▶ BRIEF: Retype the records below exactly. Leave nothing out.

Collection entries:
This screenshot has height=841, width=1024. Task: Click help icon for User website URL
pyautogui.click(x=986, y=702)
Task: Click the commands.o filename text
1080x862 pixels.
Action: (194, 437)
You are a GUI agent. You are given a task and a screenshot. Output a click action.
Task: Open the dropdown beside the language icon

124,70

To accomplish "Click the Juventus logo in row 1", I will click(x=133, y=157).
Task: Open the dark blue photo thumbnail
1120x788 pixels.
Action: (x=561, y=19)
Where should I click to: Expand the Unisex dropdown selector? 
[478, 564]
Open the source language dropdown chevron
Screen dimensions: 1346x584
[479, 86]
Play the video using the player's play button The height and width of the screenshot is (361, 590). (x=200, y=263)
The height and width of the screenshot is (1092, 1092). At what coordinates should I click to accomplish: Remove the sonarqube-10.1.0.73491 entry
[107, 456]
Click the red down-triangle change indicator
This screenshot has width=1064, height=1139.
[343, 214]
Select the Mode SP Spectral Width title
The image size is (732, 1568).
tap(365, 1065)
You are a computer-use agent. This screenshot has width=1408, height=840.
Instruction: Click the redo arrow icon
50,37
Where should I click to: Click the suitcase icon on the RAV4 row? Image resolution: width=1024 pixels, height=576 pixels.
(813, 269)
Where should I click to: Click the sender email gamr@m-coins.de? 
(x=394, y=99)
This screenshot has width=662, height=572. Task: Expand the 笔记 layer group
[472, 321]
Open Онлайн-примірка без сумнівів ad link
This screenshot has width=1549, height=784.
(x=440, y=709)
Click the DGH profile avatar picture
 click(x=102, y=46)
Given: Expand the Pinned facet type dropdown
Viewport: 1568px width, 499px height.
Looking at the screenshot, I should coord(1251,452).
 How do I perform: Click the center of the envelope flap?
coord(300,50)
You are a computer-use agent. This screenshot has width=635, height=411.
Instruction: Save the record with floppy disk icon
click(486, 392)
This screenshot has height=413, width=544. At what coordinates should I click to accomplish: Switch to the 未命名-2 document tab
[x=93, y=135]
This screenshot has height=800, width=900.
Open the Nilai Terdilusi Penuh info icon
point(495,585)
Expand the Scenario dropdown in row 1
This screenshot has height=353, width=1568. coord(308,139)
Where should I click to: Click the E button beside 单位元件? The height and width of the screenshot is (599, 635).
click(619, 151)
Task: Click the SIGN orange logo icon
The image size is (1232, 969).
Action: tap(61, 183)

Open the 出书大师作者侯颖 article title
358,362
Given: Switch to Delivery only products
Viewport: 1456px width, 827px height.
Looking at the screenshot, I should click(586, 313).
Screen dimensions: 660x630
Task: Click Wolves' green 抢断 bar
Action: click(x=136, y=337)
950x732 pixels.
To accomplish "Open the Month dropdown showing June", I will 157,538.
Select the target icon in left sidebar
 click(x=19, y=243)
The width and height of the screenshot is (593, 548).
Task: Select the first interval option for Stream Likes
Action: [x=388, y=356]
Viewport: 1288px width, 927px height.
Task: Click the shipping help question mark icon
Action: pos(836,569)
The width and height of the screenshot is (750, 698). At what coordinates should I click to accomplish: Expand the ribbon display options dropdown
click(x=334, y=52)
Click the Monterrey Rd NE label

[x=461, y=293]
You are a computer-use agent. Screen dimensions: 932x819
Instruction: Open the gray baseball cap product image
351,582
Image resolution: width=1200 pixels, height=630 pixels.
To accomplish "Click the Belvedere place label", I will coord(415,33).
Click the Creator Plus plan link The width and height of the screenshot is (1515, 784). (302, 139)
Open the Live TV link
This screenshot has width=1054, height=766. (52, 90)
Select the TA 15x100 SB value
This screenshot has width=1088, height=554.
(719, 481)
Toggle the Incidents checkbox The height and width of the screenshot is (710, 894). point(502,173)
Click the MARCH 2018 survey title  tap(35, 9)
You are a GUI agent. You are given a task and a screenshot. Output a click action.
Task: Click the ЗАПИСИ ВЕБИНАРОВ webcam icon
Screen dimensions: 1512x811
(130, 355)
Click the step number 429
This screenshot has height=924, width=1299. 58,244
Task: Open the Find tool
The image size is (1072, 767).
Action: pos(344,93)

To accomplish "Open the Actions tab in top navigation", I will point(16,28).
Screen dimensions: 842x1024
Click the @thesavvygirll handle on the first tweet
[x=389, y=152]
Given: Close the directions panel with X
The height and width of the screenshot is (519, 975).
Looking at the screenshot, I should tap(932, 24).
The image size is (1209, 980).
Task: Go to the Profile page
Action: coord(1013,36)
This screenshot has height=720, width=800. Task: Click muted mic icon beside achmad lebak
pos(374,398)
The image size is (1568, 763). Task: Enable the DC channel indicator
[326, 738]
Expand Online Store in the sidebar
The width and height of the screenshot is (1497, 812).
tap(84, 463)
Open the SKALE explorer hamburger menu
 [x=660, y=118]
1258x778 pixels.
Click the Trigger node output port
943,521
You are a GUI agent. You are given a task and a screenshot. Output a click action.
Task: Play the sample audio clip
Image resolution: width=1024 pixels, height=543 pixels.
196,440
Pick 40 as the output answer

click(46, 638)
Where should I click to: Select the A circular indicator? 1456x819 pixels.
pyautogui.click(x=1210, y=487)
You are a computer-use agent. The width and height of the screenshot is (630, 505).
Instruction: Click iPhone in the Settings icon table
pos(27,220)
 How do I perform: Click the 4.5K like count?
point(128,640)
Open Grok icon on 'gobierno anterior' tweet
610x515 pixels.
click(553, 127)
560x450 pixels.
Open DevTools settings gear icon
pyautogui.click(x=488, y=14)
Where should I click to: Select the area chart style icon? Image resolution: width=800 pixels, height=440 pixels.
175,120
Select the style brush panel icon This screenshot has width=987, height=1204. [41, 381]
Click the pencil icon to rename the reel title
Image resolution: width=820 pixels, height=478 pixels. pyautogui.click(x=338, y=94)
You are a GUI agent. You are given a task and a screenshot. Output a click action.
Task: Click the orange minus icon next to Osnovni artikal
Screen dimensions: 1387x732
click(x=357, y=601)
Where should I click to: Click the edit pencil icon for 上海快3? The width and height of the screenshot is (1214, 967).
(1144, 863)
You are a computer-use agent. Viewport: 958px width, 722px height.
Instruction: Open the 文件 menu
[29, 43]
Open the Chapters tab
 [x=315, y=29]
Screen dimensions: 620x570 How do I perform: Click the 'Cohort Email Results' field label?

▶ EXERCISE RESPONSE:
This screenshot has height=841, width=1024. Task: Click help icon for User website URL
pyautogui.click(x=986, y=702)
Task: Click the commands.o filename text
1080x862 pixels.
Action: (194, 437)
You are a GUI agent. You are given a task and a screenshot. Output a click action.
Task: Open the dropdown beside the language icon

124,70

To accomplish "Click the Juventus logo in row 1", I will click(x=133, y=157).
Task: Open the dark blue photo thumbnail
1120x788 pixels.
Action: (x=561, y=19)
Where should I click to: Expand the Unisex dropdown selector? 
[478, 564]
Open the source language dropdown chevron
Screen dimensions: 1346x584
[479, 86]
Play the video using the player's play button The height and width of the screenshot is (361, 590). (x=200, y=263)
The height and width of the screenshot is (1092, 1092). At what coordinates should I click to accomplish: Remove the sonarqube-10.1.0.73491 entry
[107, 456]
Click the red down-triangle change indicator
This screenshot has width=1064, height=1139.
[343, 214]
Select the Mode SP Spectral Width title
The image size is (732, 1568).
tap(365, 1065)
You are a computer-use agent. This screenshot has width=1408, height=840.
Instruction: Click the redo arrow icon
50,37
Where should I click to: Click the suitcase icon on the RAV4 row? Image resolution: width=1024 pixels, height=576 pixels.
(813, 269)
Where should I click to: Click the sender email gamr@m-coins.de? 
(x=394, y=99)
This screenshot has width=662, height=572. Task: Expand the 笔记 layer group
[472, 321]
Open Онлайн-примірка без сумнівів ad link
This screenshot has width=1549, height=784.
(x=440, y=709)
Click the DGH profile avatar picture
 click(x=102, y=46)
Given: Expand the Pinned facet type dropdown
Viewport: 1568px width, 499px height.
Looking at the screenshot, I should coord(1251,452).
 How do I perform: Click the center of the envelope flap?
coord(300,50)
You are a computer-use agent. This screenshot has width=635, height=411.
Instruction: Save the record with floppy disk icon
click(486, 392)
This screenshot has height=413, width=544. At what coordinates should I click to accomplish: Switch to the 未命名-2 document tab
[x=93, y=135]
This screenshot has height=800, width=900.
Open the Nilai Terdilusi Penuh info icon
point(495,585)
Expand the Scenario dropdown in row 1
This screenshot has height=353, width=1568. coord(308,139)
Where should I click to: Click the E button beside 单位元件? The height and width of the screenshot is (599, 635).
click(619, 151)
Task: Click the SIGN orange logo icon
The image size is (1232, 969).
Action: tap(61, 183)

Open the 出书大师作者侯颖 article title
358,362
Given: Switch to Delivery only products
Viewport: 1456px width, 827px height.
Looking at the screenshot, I should click(586, 313).
Screen dimensions: 660x630
Task: Click Wolves' green 抢断 bar
Action: click(x=136, y=337)
950x732 pixels.
To accomplish "Open the Month dropdown showing June", I will 157,538.
Select the target icon in left sidebar
 click(x=19, y=243)
The width and height of the screenshot is (593, 548).
Task: Select the first interval option for Stream Likes
Action: [x=388, y=356]
Viewport: 1288px width, 927px height.
Task: Click the shipping help question mark icon
Action: pos(836,569)
The width and height of the screenshot is (750, 698). At what coordinates should I click to accomplish: Expand the ribbon display options dropdown
click(x=334, y=52)
Click the Monterrey Rd NE label

[x=461, y=293]
You are a computer-use agent. Screen dimensions: 932x819
Instruction: Open the gray baseball cap product image
351,582
Image resolution: width=1200 pixels, height=630 pixels.
To accomplish "Click the Belvedere place label", I will coord(415,33).
Click the Creator Plus plan link The width and height of the screenshot is (1515, 784). (302, 139)
Open the Live TV link
This screenshot has width=1054, height=766. (52, 90)
Select the TA 15x100 SB value
This screenshot has width=1088, height=554.
(719, 481)
Toggle the Incidents checkbox The height and width of the screenshot is (710, 894). point(502,173)
Click the MARCH 2018 survey title  tap(35, 9)
You are a GUI agent. You are given a task and a screenshot. Output a click action.
Task: Click the ЗАПИСИ ВЕБИНАРОВ webcam icon
Screen dimensions: 1512x811
(130, 355)
Click the step number 429
This screenshot has height=924, width=1299. 58,244
Task: Open the Find tool
The image size is (1072, 767).
Action: pos(344,93)

To accomplish "Open the Actions tab in top navigation", I will point(16,28).
Screen dimensions: 842x1024
Click the @thesavvygirll handle on the first tweet
[x=389, y=152]
Given: Close the directions panel with X
The height and width of the screenshot is (519, 975).
Looking at the screenshot, I should tap(932, 24).
The image size is (1209, 980).
Task: Go to the Profile page
Action: coord(1013,36)
This screenshot has height=720, width=800. Task: Click muted mic icon beside achmad lebak
pos(374,398)
The image size is (1568, 763). Task: Enable the DC channel indicator
[326, 738]
Expand Online Store in the sidebar
The width and height of the screenshot is (1497, 812).
tap(84, 463)
Open the SKALE explorer hamburger menu
 [x=660, y=118]
1258x778 pixels.
Click the Trigger node output port
943,521
You are a GUI agent. You are given a task and a screenshot. Output a click action.
Task: Play the sample audio clip
Image resolution: width=1024 pixels, height=543 pixels.
196,440
Pick 40 as the output answer

click(46, 638)
Where should I click to: Select the A circular indicator? 1456x819 pixels.
pyautogui.click(x=1210, y=487)
You are a computer-use agent. The width and height of the screenshot is (630, 505).
Instruction: Click iPhone in the Settings icon table
pos(27,220)
 How do I perform: Click the 4.5K like count?
point(128,640)
Open Grok icon on 'gobierno anterior' tweet
610x515 pixels.
click(553, 127)
560x450 pixels.
Open DevTools settings gear icon
pyautogui.click(x=488, y=14)
Where should I click to: Select the area chart style icon? Image resolution: width=800 pixels, height=440 pixels.
175,120
Select the style brush panel icon This screenshot has width=987, height=1204. [41, 381]
Click the pencil icon to rename the reel title
Image resolution: width=820 pixels, height=478 pixels. pyautogui.click(x=338, y=94)
You are a GUI agent. You are given a task and a screenshot. Output a click action.
Task: Click the orange minus icon next to Osnovni artikal
Screen dimensions: 1387x732
click(x=357, y=601)
Where should I click to: Click the edit pencil icon for 上海快3? The width and height of the screenshot is (1214, 967).
(1144, 863)
You are a computer-use agent. Viewport: 958px width, 722px height.
Instruction: Open the 文件 menu
[29, 43]
Open the Chapters tab
 [x=315, y=29]
Screen dimensions: 620x570 How do I perform: Click the 'Cohort Email Results' field label?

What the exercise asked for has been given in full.